Page 1 of 1

Mysterious Re-Formatting when Pasting in Word

Posted: Thu Aug 07, 2014 3:35 am UTC
by Jorpho
The office recently switched from WordPerfect X to Word 2013. (Evidently it was time for it to go.) I've never been quite clear on exactly how Word mucks about with "styles", and the problem rears its ugly head again lately.
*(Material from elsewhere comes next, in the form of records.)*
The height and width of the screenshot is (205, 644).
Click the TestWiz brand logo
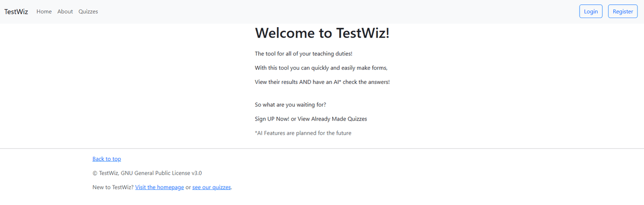(x=17, y=12)
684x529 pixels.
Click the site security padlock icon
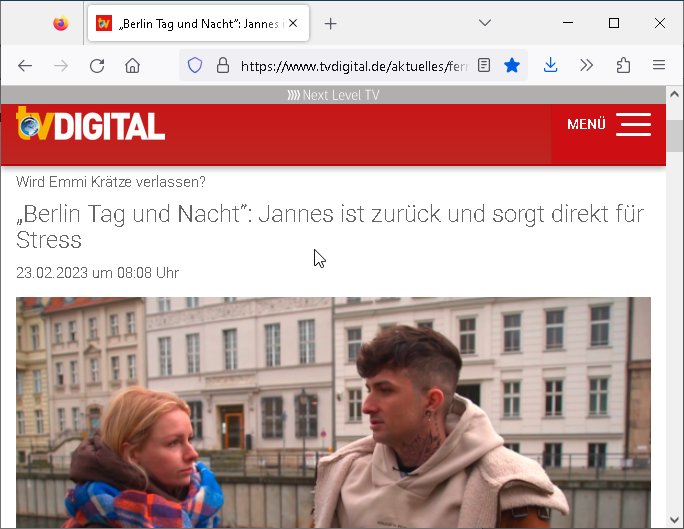click(222, 66)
Frequently, when pasting data from an old WordPerfect document into Word, paragraphs will re-format themselves in strange ways – sometimes, left-justification will become full-justification (even though the WordPerfect documents are left-justified), or the header will change completely.

I can of course get around the problem by using Paste Special to insert the text as unformatted text, or by changing Word's options to preserve the document's existing format when pasting, but often the text I'm pasting will have italicized words spread around, and I don't want to lose that formatting.

Is there some way of telling exactly what formatting data Word is going to pull out of pasted text, and somehow repress it?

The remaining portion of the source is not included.